Rewrite the entries below with "Polygon" replaced by "Ethereum" and nothing else altered. Leave out the pictures.

Word and element pointing entries:
════════
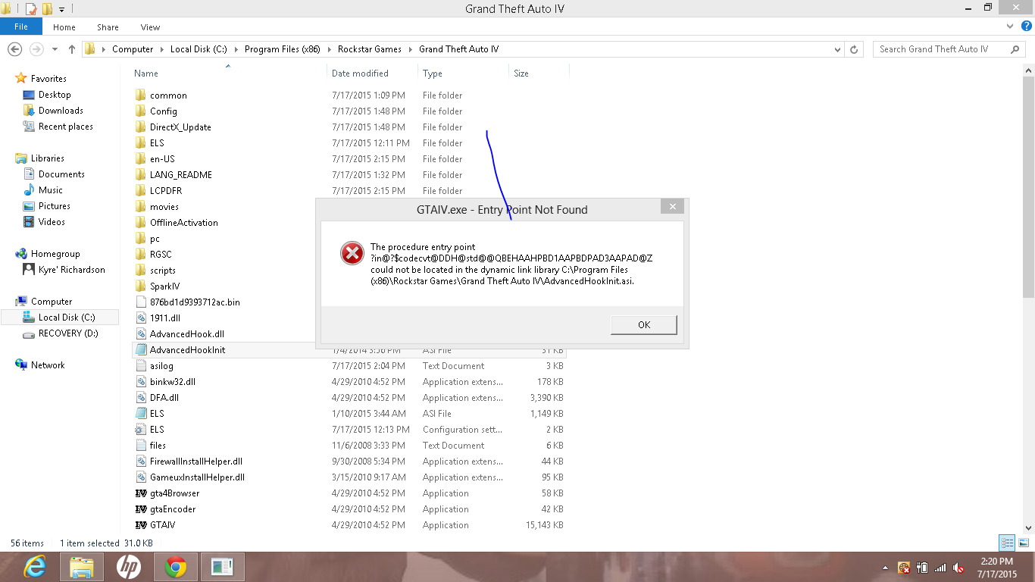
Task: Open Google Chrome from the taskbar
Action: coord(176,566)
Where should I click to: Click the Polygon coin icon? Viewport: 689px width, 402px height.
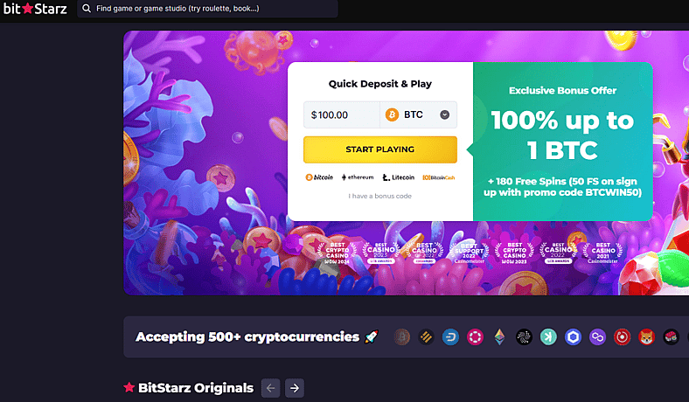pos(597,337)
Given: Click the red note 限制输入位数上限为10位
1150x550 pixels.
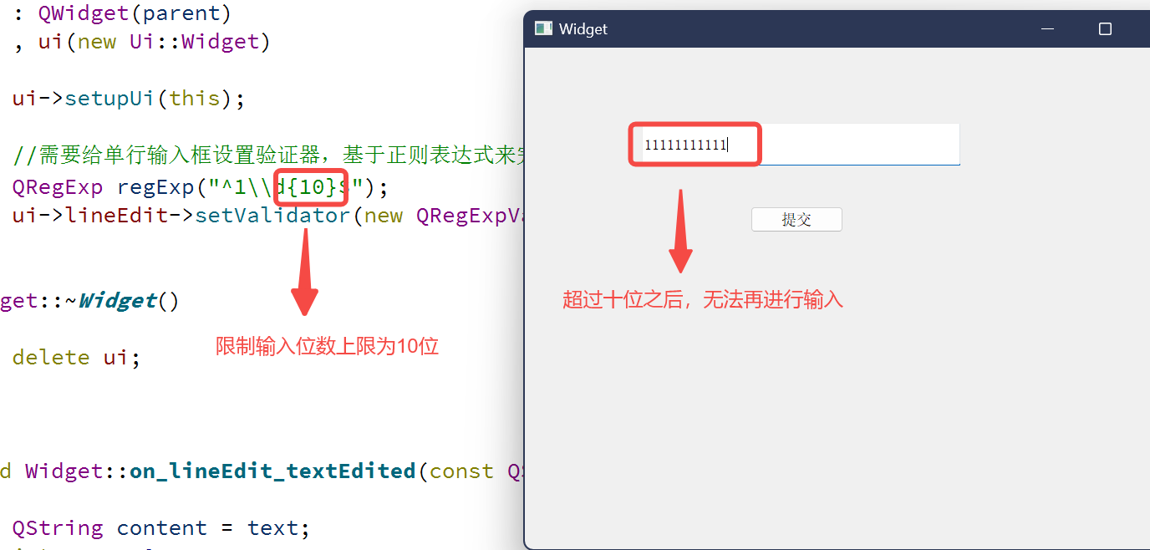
════════
*Response*:
Task: Open Google Chrome from the taskbar
Action: coord(176,566)
Where should I click to: Click the Ethereum coin icon? Viewport: 689px width, 402px height.
pos(597,337)
Given: Click the red note 限制输入位数上限为10位
1150x550 pixels.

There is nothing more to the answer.